Dizer que os regimes da URSS, da China e do Vietnã se afastaram do marxismo ao concentrar-se na luta de classes é o mesmo que dizer que Fernandinho Beira-Mar se afastou do narcotráfico ao comprar cocaína das Farc. É o nonsense completo, que um conhecedor da matéria não tem o direito de proferir nem mesmo em estado de embriaguez.”

Marx, não apenas uma vez, declarou que o conceito de “luta de classes” não foi uma contribuição dele, mas de autores “burgueses” franceses. Para esses autores burgueses, a luta de classes é um fato social, não é um “programa de partido”, quando se discute redução dos direitos trabalhistas, temos uma luta de classes, porque beneficia uma classe (capitalistas) e prejudica outra (trabalhadores), uma luta pode ser de ideias, não necessariamente uma guerra civil.

Mais uma vez, isentar o capitalismo da escravidão, colonialismo, ditaduras, torturas, espionagens, extermínios, guerras, etc. não se aplica, claro, a um “embelezamento” para um olavete, é apenas um método e um ganha pão. De fato, Olavo e o nível intelectual de suas analogias se merecem.

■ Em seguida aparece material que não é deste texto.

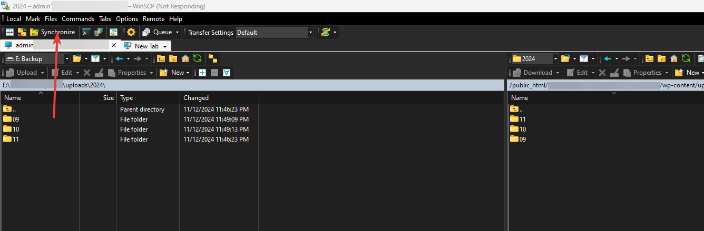Navigate back in the remote panel

(x=608, y=58)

“Também não faltará quem, jamais tendo dado um pio contra a perseguição antibudista no Tibete, se faça de escandalizado com a dureza desta minha crítica ao líder dos budistas – como se lembrar seus deveres a uma autoridade espiritual relapsa fosse crime maior do que matar um milhão de seus discípulos.”

Claro, Olavo tanto sabe melhor sobre o assunto que simplesmente preleciona o Dalai Lama sobre que autoridade e deveres tem o líder espiritual dos budistas, e ai daqueles que se “escandalizarem” com tamanha modéstia! Pois um milhão de budistas mortos que ele tirou de não sei onde sem nenhuma citação é um testemunho a seu favor. Veja que beleza, um número tão redondo, um milhão. Não um milhão e alguma coisa, mas 1 milhão. Bem fácil de decorar. Tudo para promover o ódio político, alimentado por preconceitos, mentiras e imbecilidades.

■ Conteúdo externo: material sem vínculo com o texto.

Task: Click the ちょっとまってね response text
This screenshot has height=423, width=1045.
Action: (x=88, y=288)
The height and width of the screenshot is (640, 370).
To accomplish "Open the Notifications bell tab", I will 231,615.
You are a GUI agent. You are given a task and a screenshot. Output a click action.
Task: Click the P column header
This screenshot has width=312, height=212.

“Mas, no fundo, não estranho que até o Dalai-Lama acabe por se prosternar aos pés do Grande Satã comedor de monges. Afinal, a CNBB não faz o mesmo? Igrejas evangélicas inteiras não se aliaram ao partido que defende as Farc? Cardeais e pastores não acorreram às ruas, em massa, para proteger o monstruoso regime de Saddam Hussein?”

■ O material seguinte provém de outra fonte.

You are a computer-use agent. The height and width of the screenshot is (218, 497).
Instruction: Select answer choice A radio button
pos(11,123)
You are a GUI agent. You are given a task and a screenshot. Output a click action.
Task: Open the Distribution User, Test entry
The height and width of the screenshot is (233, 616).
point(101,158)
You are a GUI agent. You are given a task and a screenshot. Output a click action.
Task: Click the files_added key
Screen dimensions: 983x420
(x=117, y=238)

Está bem entendido? CNBB, Dalai-Lama, várias igrejas evangélicas, cardeais, pastores, o mundo eclesiástico todo, todos errados. Só um é a verdade, o caminho e a vida contra o “grande satã” (expressão que jihadistas usam), e não é o Cristo, é o Olavo de Carvalho.

“O Evangelho não estava brincando quando anunciava que o reino da mentira arriscaria seduzir até os eleitos.”

Dizem também que o diabo sabe citar a bíblia.